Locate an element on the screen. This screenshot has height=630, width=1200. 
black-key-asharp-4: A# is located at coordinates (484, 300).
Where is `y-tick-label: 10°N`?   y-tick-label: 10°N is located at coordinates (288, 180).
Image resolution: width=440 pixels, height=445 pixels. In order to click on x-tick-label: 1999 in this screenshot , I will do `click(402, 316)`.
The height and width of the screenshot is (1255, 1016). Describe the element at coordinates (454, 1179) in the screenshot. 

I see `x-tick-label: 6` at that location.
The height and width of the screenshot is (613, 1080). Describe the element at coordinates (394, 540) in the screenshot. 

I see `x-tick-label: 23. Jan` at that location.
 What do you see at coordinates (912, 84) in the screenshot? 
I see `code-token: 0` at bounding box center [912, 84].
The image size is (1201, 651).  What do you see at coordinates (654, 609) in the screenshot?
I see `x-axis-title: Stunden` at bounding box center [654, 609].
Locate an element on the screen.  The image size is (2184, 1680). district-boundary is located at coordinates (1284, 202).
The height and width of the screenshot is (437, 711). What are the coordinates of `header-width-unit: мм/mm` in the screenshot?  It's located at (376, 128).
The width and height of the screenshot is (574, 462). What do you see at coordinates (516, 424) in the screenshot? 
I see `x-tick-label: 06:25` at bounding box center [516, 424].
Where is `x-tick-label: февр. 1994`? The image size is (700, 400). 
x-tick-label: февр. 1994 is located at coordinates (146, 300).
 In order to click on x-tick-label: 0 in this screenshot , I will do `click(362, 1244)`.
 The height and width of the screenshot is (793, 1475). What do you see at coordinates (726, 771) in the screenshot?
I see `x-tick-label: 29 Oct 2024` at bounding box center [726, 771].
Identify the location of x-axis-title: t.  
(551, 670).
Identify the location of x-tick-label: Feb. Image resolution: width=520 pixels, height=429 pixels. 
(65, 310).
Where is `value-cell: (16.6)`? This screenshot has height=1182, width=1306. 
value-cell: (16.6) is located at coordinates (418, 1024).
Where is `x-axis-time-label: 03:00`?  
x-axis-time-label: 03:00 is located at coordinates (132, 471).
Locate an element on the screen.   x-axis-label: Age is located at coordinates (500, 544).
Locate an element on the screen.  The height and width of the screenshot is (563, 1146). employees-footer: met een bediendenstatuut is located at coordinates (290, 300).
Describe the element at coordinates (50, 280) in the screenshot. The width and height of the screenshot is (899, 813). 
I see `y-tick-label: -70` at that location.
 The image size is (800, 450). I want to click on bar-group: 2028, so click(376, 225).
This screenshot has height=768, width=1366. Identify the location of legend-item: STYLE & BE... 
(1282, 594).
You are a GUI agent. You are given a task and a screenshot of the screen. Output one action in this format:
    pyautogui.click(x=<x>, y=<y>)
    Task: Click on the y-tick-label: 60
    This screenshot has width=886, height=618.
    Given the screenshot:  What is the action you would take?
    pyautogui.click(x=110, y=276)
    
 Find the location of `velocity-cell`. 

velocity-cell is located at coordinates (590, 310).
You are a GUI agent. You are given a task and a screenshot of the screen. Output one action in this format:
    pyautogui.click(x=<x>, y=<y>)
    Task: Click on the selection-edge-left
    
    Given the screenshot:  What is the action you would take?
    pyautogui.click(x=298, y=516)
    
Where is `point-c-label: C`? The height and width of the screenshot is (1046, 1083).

* * * * *

- **What this task involves**
Return the items above, unchanged, from the line with "coordinates (288, 180)." to the line with "center [654, 609].", both of those lines included.

- **Solution to the exercise**
Where is `y-tick-label: 10°N`?   y-tick-label: 10°N is located at coordinates (288, 180).
Image resolution: width=440 pixels, height=445 pixels. In order to click on x-tick-label: 1999 in this screenshot , I will do `click(402, 316)`.
The height and width of the screenshot is (1255, 1016). Describe the element at coordinates (454, 1179) in the screenshot. 

I see `x-tick-label: 6` at that location.
The height and width of the screenshot is (613, 1080). Describe the element at coordinates (394, 540) in the screenshot. 

I see `x-tick-label: 23. Jan` at that location.
 What do you see at coordinates (912, 84) in the screenshot? 
I see `code-token: 0` at bounding box center [912, 84].
The image size is (1201, 651).  What do you see at coordinates (654, 609) in the screenshot?
I see `x-axis-title: Stunden` at bounding box center [654, 609].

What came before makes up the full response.